• **Goal of the exercise**:
If a line of the records contains the string "computer", copy it out.

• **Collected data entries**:
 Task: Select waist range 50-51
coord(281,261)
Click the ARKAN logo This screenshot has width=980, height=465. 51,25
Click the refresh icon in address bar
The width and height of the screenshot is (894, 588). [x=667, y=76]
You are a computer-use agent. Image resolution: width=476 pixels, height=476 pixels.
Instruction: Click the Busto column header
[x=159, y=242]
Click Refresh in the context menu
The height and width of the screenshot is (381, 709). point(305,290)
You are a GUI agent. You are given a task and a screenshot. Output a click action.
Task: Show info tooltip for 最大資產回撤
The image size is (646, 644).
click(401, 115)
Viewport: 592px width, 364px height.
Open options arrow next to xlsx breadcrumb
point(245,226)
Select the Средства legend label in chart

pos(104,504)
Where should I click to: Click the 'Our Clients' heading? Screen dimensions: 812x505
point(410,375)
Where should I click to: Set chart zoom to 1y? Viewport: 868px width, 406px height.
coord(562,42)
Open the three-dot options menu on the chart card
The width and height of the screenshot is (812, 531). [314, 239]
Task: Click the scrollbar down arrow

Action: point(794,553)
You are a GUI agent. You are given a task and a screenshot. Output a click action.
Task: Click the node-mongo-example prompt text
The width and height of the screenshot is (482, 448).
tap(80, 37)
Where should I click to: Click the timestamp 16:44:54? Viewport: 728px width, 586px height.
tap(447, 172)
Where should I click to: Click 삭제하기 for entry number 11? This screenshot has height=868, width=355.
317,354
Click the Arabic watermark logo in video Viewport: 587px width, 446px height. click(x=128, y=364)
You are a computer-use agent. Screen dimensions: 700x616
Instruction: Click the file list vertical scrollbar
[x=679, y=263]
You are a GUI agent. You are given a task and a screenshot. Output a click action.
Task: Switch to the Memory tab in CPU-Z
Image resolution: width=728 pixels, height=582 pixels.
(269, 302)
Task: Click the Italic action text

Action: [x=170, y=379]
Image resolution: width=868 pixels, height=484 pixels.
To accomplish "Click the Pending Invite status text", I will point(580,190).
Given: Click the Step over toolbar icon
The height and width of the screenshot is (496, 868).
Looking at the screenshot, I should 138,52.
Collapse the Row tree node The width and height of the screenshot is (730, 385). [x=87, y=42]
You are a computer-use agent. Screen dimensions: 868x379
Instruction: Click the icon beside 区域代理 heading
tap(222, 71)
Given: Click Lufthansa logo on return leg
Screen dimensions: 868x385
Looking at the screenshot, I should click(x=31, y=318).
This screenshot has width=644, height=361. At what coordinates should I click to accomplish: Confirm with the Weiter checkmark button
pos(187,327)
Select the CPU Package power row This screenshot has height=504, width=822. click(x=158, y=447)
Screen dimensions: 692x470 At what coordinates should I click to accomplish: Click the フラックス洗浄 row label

• **Written response**:
You are a computer-use agent. Image resolution: width=476 pixels, height=476 pixels.
You are a computer-use agent. Screen dimensions: 700x616
You are a computer-use agent. Screen dimensions: 868x379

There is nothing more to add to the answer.